One week later, I told my situation to a fellow practitioner, who said, "You asked for the itch. No matter what ordinary people say, your mind should not be moved. Let them look. What are you afraid of?" I felt that the fellow practitioner's words made sense. I had not acted correctly; I had paid too much attention to my image and to how ordinary people look at me. With these attachments, I had been moved by ordinary people's mentalities, which had made things worse.
I went onto the Minghui website to read fellow practitioners' articles. I noticed that a practitioner cited a part of Master's Fa,
"Once you upgrade your xinxing, your body will undergo a great change. Upon xinxing improvement, the matter in your body is guaranteed to transform." ("Lecture One," Zhuan Falun)
Reading this I realized that it was time for me to improve my xinxing. I calmed down and studied the Fa intensively. I realized that there is nothing accidental on a Dafa practitioner's cultivation path and everything is related to cultivation.
Master told us that all the things that a cultivator encounters are good things. Why had I taken it as something bad? I had been using my human mentality to look at things. I also understood that I had already dropped to the level of ordinary people in this very aspect that I had been attached to. What had been stirred up were my human attachments, which were to be eliminated during cultivation. Master said,
"and it is precisely your managing to eliminate those attachments rooted in your human thinking as you cultivate that counts as important." ("Fa Teaching Given in Manhattan")
I came to understand that we should achieve the state, as Master has told us, that we take all praise and all tribulations as tests. We are Fa-rectification period Dafa disciples and should always keep a compassionate mind as compassion is the power of righteous gods. When one always keeps a compassionate mind, one's righteous thoughts will naturally be strong, so one will not stray from the Fa, will be less likely to take detours in cultivation, and will be able to break through any barriers. While studying the Fa, I forgot the things that covered my body. Four or five days later, after taking a bath, I was surprised to find that my skin was as smooth and shiny as ever.

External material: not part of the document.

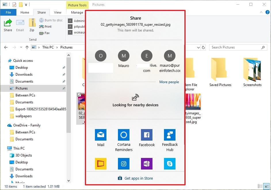Share the image to Feedback Hub
271x190 pixels.
pos(170,135)
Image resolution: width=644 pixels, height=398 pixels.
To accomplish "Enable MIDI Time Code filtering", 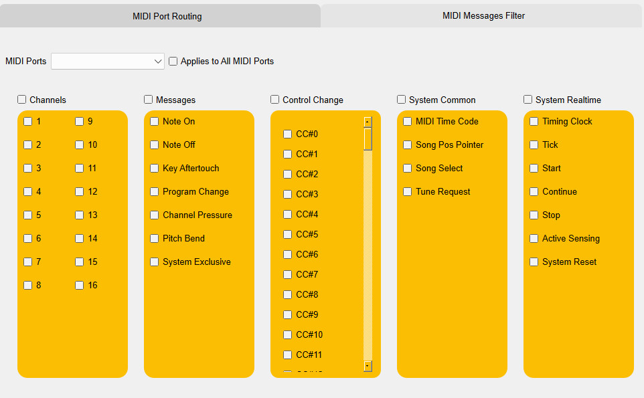I will pos(408,121).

"...since as cultivators you know that everything you do in society right now, including in your own personal life, falls within the realm of cultivation, then even more so should you take seriously everything that unfolds around you, and take more seriously this formless form of cultivation that you do."
"Then it becomes a matter of Dafa disciples figuring out how to best utilize this form that we have, and that is what amounts to walking this cultivation path well." ("Fa Teaching Given in Manhattan")
Let's alert each other, keep strong righteous thoughts, and use our righteous thoughts in everything that has happened around us.